13th Valley by John M Del Vecchio

13th Valley by John M Del Vecchio

Author:John M Del Vecchio
Language: eng
Format: epub
Publisher: Warriors Publishing Group


CHAPTER 22

16 AUGUST 1970

Egan and Whiteboy cussed bitterly when the ground collapsed. Brooks and El Paso shrugged their shoulders dejectedly and walked away. They had argued their best. Cherry did not fully understand. Generally, 1st Plt believed it was a mistake, felt they were victimized into committing an error. The entire day had been erroneous and demoralizing. It had been the kind of day champions lose to cellar dwellers and honor students fail easy exams. When the 1st Plt of Alpha blew the tunnel at 1300 hours and all that ground caved in the situation seemed perfectly normal—all fucked up.

No one had fallen asleep before first light. After the Numbnuts-initiated mad minute, the perimeter went on 100 percent alert. Cherry and Egan crawled outward and reinforced Whiteboy’s squad. The night became colder. Ground mist rising, flooding the dark crevices between already black jungle, drained heat from boonierat bodies and dampened clothes and poncho liners. All pairs cuddled, side-to-side, back-to-back, shivering, awake, miserable, exhausted.

Throughout the night the mity-mite and distant omnipresent artillery bursts rumbled and echoed. Black mist changed to gray. The jungle remained dark. The leaf-vine canopy silhouetted menacingly against the dull sky.
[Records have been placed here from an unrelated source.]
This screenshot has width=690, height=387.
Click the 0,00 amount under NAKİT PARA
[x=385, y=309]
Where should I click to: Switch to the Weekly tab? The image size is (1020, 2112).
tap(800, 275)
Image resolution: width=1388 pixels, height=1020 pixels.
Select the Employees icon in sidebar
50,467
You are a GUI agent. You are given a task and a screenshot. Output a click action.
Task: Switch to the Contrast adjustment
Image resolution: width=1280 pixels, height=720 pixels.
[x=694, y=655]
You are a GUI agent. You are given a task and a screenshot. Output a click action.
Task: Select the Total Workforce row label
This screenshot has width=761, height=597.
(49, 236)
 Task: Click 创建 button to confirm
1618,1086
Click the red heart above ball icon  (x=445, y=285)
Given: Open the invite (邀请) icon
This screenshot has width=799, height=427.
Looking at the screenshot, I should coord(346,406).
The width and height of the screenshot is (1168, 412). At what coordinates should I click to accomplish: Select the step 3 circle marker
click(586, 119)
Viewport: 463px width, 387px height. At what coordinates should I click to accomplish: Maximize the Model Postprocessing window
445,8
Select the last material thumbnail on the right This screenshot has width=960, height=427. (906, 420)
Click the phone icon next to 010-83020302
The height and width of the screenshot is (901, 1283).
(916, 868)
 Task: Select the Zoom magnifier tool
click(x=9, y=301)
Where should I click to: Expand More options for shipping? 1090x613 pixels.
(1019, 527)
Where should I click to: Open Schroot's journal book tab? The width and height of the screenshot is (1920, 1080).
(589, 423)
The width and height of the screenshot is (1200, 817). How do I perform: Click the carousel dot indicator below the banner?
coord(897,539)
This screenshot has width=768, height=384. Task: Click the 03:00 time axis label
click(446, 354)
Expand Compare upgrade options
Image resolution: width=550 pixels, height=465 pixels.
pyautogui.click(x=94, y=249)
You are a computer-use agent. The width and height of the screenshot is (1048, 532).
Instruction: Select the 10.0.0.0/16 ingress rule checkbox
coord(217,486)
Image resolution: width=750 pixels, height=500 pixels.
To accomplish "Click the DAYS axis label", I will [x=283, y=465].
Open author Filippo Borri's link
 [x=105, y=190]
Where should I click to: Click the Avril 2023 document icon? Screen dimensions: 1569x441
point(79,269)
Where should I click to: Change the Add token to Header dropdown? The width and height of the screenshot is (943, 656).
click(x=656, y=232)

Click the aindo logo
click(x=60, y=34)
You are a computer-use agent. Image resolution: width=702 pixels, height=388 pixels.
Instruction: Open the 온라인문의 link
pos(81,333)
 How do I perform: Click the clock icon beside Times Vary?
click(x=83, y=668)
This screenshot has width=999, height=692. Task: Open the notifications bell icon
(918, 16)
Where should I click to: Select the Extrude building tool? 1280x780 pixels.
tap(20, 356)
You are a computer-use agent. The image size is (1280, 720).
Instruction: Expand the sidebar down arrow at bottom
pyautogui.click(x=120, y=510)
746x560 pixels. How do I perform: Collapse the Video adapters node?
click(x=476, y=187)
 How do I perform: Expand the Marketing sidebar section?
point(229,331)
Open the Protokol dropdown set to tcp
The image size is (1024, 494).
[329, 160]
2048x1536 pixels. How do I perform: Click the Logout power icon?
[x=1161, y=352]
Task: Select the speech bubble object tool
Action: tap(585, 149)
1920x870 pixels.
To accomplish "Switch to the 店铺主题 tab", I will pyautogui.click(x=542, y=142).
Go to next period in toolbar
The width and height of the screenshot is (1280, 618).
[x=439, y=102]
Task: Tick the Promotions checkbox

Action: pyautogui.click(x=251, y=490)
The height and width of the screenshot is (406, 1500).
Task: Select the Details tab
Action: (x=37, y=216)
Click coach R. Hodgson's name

First light dispelled the night. Half of 1st Plt fell asleep. They slept past sunrise at 0639 and they slept through a spectacular show as the sun broke over the east ridges and peaks and splashed and refracted in the sky turning the clouds red and the sky purple. “Only in Nam,” Egan smiled at the sky. Half the platoon slept on through routine morning activities, slept until the sun burned away the mist and clouds.

The other half did not sleep. Egan rose at the earliest sign of light and silently prepared his web gear for morning patrols. There was a feeling of relief and happiness amongst the waking, relief that day had arrived. During Nam nights boonierats often feared someone somehow would devise a method of eliminating daylight and daytime would never again arrive. It was always a relief when the sky changed and a boonierat could see his brothers still there.

Doc Johnson and El Paso moved silently through the dispersed squads checking and accounting for the L-T. “How’d the night go?” Doc asked here and there. A thumbs-up sign or a nod were the only responses. Doc McCarthy delivered a daily-daily pill to every soldier, a tiny white pill designed to inhibit falicipreum and volvax malaria. Everyone accepted a pill but half the pills found their way, with a wish, over shoulders. It would be better to be medevacked out with malaria than to get wasted in the valley.

Egan gathered a small team for a first light check. They disassembled the down-trail mechanical ambush, then patrolled west, uphill. The higher MA had blown. Artillery rounds had smashed small craters into the jungle. There were no bodies, no blood trails, no signs. It was as if no one had been there last night. The patrol returned.

“Oh, Man,” Hoover chuckled to Jax and Silvers. “You shoulda seen Numbnuts last night.